A Neuro GA Fuzzy Hybrid intelligent system
csv_prediction_model.py contains CsvPredictionModel which uses pre-saved prediction csv file as model. This prediction file is generated elsewhere. It contains prediction of their choice of product for 4000 customers, from custdatabase.csv file. This model exposes a predict function which takes in custdatabase.csv as df, uses it index and looks up in neural_network_pred_v1.csv, and return the corresponding value of decision field.
ga_optimizer.py script, executes genetic algorithm optimization to find better cut points for the membership function defined.

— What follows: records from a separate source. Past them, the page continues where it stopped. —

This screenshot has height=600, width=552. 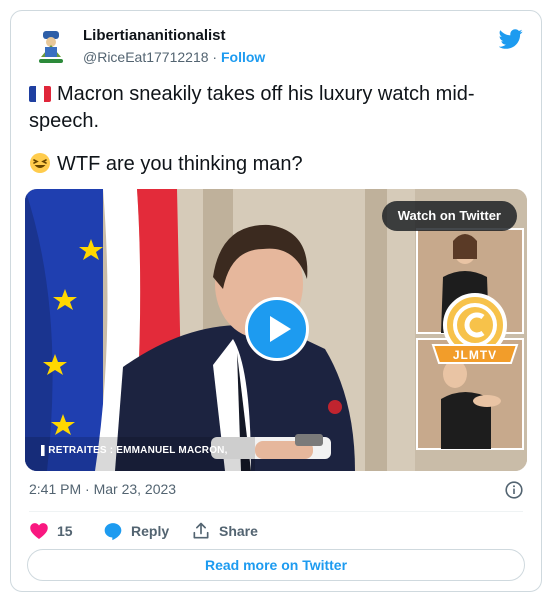 What do you see at coordinates (180, 164) in the screenshot?
I see `tweet-line-2-text: WTF are you thinking man?` at bounding box center [180, 164].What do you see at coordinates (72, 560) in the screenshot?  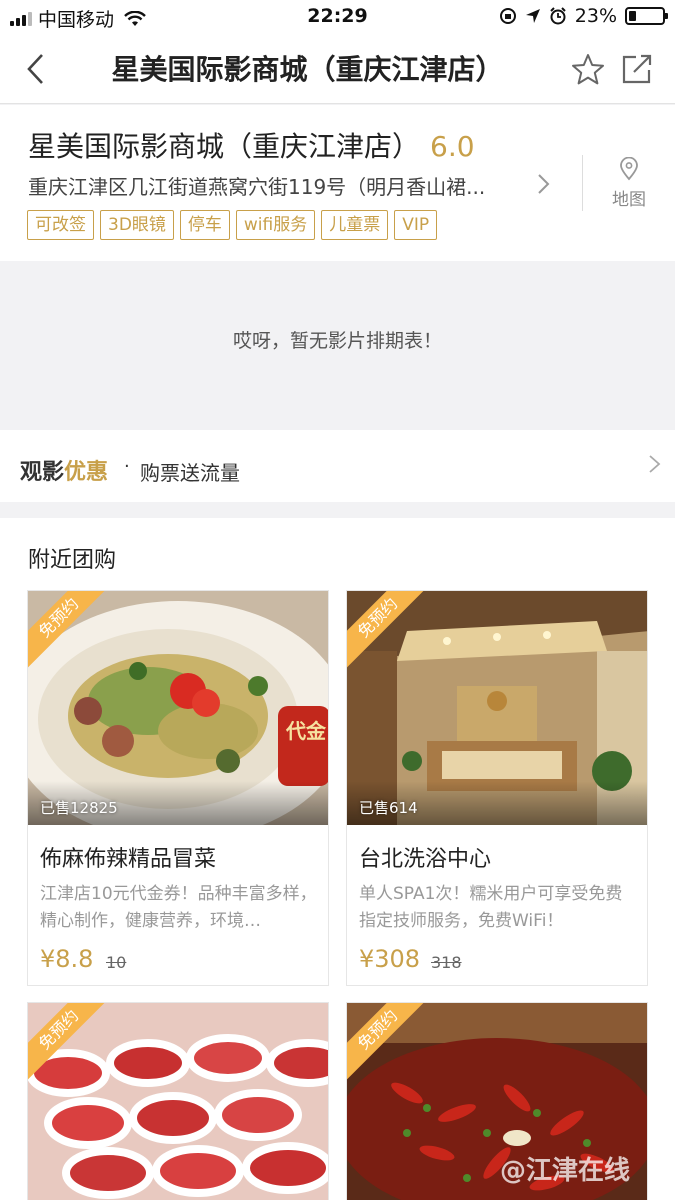 I see `section-title: 附近团购` at bounding box center [72, 560].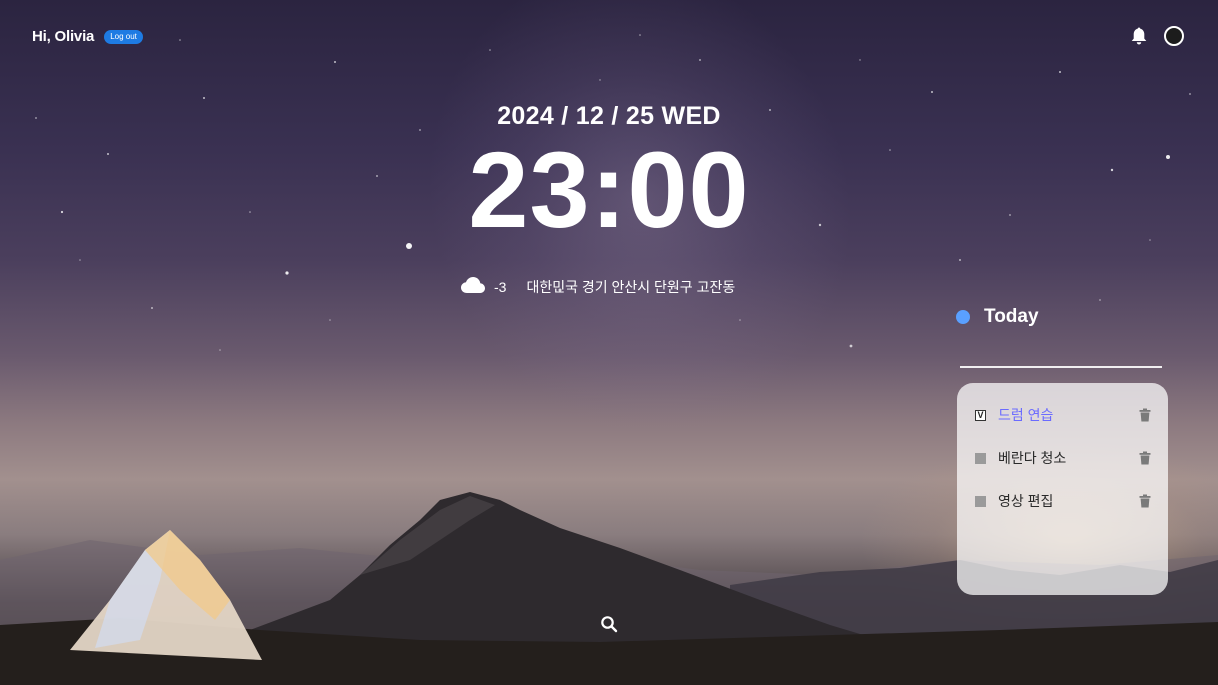 The image size is (1218, 685). What do you see at coordinates (1012, 316) in the screenshot?
I see `today-title: Today` at bounding box center [1012, 316].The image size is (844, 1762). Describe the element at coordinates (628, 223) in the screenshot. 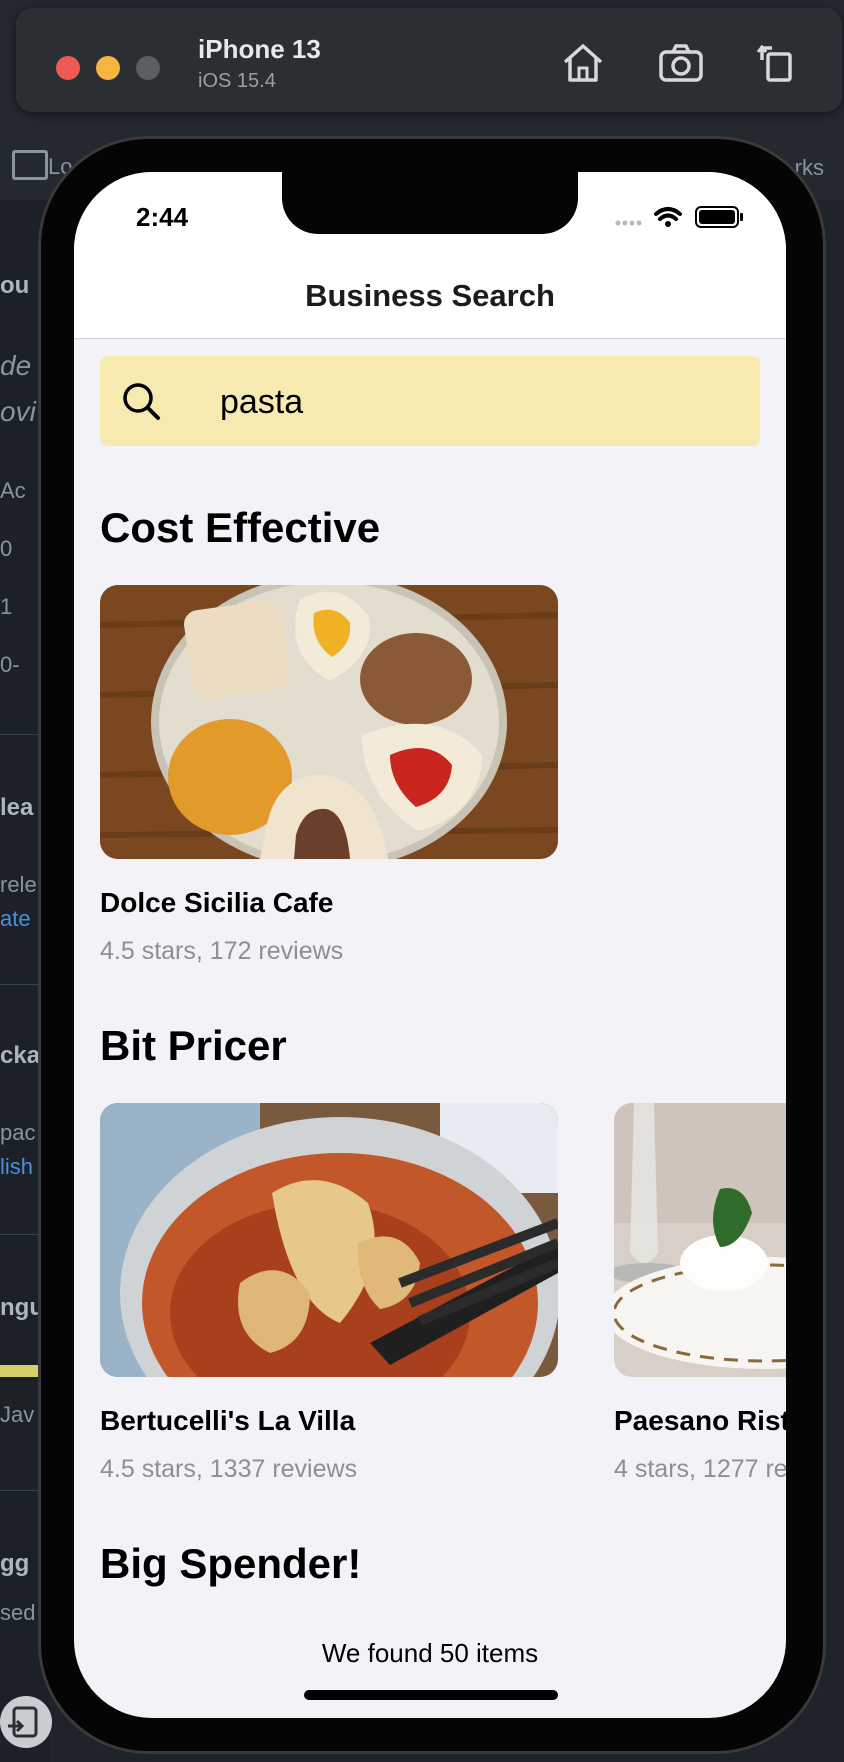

Run "python ga_optimizer.py" to start the script. At the end of execution, optimized cutpoints are prinited, which can be use base.py file to override the default cutpoints.
expert_system.py file contains class ExpertSystem which can be used to create instance of fuzzy inference system.
base.py combines the output from inference system and prediction model, to find expected profit and other metrics.
Run "python base.py" to start the script.
Line 13 loads the prediction model.
Line 14 loads an alternate prediction model which is RandomForestClassifier, uncomment this line to use this one.
Line 23 load the inference system with the cutpoints provided by dictionary ga_cutpoints at Line 15.
Line 24 load the inderence system with default cutpoints, uncomment this line to use default cutpoints.